Schwarzer Humor in E.W. Heines Erzählung "Kulu Kulu"


Dossier / Travail, 2003

14 Pages, Note: 1,0


Extrait


Inhaltsverzeichnis

1. Einleitung

2. E. W. Heines Philosophie des Erzählens

3. Die Sprache in der Erzählung Kulu Kulu

4. Elemente des Schwarzen Humors in der Erzählung ‚Kulu Kulu’
4.1. Strukturelle Elemente des Schwarzen Humors
4.2. Inhaltliche Elemente des Schwarzen Humors
4.3. Sprachliche Elemente des Schwarzen Humors

5. Schluss

6. Literaturverzeichnis

1. Einleitung

„Dieser Heine kann erzählen!“[1], E. W. Heine sei ein Meister des Schwarzen Humors, belehrte mich eine befreundete Buchhändlerin und somit war der Grundstein für diese Arbeit gelegt. Sie versucht, die Verbindung der Heineschen Erzählkunst mit Schwarzem Humor hervorzuheben.

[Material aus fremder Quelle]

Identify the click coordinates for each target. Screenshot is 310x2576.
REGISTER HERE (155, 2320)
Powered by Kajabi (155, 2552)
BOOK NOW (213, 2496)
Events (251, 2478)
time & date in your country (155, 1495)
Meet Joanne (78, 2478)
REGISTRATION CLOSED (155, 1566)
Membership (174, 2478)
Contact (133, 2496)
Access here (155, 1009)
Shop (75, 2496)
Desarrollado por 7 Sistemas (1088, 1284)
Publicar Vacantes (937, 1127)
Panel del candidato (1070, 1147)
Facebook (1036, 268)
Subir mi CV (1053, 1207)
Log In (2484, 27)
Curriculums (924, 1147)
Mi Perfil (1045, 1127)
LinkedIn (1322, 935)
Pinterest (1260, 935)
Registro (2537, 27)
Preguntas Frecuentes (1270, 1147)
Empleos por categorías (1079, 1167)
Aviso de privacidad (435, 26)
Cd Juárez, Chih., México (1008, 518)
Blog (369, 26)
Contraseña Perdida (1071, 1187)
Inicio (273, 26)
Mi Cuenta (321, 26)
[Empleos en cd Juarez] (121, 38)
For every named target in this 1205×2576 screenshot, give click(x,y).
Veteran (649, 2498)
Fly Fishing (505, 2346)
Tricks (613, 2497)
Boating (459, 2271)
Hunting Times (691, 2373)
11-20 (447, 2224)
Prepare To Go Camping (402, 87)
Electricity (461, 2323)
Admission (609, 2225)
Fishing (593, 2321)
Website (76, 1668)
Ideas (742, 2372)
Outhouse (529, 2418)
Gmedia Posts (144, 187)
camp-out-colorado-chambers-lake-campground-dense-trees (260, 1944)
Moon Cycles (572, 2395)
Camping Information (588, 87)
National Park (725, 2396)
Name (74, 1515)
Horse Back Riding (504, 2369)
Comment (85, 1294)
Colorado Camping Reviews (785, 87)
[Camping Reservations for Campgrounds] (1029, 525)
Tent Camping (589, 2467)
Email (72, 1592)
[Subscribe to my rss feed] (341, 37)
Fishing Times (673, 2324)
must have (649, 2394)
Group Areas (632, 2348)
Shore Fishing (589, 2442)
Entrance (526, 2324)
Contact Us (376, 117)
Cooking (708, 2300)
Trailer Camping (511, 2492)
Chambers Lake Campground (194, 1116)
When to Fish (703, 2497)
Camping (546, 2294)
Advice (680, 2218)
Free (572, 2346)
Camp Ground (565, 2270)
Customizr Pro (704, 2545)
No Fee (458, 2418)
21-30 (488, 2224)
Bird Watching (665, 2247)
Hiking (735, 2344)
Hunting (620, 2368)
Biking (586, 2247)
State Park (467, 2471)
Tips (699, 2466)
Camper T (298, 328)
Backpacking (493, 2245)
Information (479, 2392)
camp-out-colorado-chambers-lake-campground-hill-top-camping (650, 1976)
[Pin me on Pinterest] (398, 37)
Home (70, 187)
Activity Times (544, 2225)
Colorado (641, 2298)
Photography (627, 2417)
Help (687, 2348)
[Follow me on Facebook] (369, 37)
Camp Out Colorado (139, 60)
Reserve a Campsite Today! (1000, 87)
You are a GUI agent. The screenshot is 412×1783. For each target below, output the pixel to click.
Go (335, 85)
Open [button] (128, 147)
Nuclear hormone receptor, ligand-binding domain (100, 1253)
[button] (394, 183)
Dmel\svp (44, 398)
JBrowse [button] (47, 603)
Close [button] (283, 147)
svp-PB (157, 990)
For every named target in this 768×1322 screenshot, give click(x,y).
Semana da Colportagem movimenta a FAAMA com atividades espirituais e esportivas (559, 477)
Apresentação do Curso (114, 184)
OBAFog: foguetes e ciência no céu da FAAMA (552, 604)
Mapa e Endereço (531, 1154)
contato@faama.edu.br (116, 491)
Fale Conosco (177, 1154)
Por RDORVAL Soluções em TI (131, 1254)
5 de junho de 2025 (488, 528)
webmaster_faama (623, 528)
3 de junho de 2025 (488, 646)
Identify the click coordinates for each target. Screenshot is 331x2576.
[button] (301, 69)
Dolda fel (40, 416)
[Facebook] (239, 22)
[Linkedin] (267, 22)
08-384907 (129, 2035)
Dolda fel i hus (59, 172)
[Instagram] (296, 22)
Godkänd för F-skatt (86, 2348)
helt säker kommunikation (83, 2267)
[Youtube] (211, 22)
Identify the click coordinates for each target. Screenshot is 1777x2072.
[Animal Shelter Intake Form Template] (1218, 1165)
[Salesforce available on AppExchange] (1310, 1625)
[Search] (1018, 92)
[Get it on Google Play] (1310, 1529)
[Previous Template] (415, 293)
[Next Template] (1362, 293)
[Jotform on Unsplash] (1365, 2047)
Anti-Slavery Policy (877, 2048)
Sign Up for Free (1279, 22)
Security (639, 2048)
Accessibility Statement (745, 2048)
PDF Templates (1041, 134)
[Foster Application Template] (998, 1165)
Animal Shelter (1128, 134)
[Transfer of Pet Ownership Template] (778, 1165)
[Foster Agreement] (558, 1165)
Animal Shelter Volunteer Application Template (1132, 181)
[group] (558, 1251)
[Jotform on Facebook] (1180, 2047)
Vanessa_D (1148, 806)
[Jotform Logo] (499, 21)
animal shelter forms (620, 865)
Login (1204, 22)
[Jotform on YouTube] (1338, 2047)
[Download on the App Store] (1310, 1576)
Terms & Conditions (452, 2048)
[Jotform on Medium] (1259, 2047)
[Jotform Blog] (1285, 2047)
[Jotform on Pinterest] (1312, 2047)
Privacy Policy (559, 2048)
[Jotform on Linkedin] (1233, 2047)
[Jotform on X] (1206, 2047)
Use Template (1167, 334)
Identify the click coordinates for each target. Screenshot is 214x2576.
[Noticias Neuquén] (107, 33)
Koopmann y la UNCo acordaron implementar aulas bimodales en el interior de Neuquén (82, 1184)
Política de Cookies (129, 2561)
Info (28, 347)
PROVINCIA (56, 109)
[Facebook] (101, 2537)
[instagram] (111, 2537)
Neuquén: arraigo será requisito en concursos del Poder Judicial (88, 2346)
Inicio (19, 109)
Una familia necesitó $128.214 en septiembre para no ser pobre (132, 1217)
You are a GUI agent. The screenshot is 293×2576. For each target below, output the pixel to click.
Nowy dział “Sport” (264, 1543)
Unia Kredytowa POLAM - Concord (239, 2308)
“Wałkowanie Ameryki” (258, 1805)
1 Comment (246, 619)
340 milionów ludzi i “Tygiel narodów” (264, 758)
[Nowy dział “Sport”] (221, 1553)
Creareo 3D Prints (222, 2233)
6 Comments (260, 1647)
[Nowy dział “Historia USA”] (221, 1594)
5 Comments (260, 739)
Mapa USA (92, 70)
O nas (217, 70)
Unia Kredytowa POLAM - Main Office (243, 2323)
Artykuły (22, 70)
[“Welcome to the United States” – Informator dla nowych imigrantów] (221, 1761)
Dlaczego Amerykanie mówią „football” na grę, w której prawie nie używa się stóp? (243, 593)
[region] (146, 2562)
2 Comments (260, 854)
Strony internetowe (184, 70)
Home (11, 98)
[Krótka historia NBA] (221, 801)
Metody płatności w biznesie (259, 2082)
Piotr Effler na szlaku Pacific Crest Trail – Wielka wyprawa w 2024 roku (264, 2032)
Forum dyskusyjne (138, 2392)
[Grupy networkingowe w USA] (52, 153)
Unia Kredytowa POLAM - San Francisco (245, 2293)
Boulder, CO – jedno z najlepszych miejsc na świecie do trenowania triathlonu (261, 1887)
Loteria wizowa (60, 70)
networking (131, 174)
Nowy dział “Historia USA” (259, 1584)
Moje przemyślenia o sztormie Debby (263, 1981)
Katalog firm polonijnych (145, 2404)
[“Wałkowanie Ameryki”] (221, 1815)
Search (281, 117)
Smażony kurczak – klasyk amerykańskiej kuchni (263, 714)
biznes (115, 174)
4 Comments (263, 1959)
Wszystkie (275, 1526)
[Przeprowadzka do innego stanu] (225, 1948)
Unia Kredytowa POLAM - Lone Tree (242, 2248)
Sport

Anfangs wird versucht, eine Philosophie des Erzählens nach einem Zitat und eigenen Aussagen von E.W. Heine zu entwickeln. Daraufhin wird am Beispiel einzelner Textstellen aus der Erzählung ‚Kulu Kulu’ der lustige Effekt des Erzählens untersucht, also die Frage, wie der Leser zum Lachen gebracht wird. Als Abschluss der Untersuchung wird die Erzählung mit der Theorie des Schwarzen Humors nach Michael Hellenthal konfrontiert. Da Hellenthals Arbeit den Forschungsstand über den Schwarzen Humor sehr gut darstellt und sich viele andere gesichtete Artikel über dieses Thema auf Hellenthal beziehen, oder von ihm selbst verwendet werden, basiert auch diese Arbeit auf der von ihm entwickelten Theorie.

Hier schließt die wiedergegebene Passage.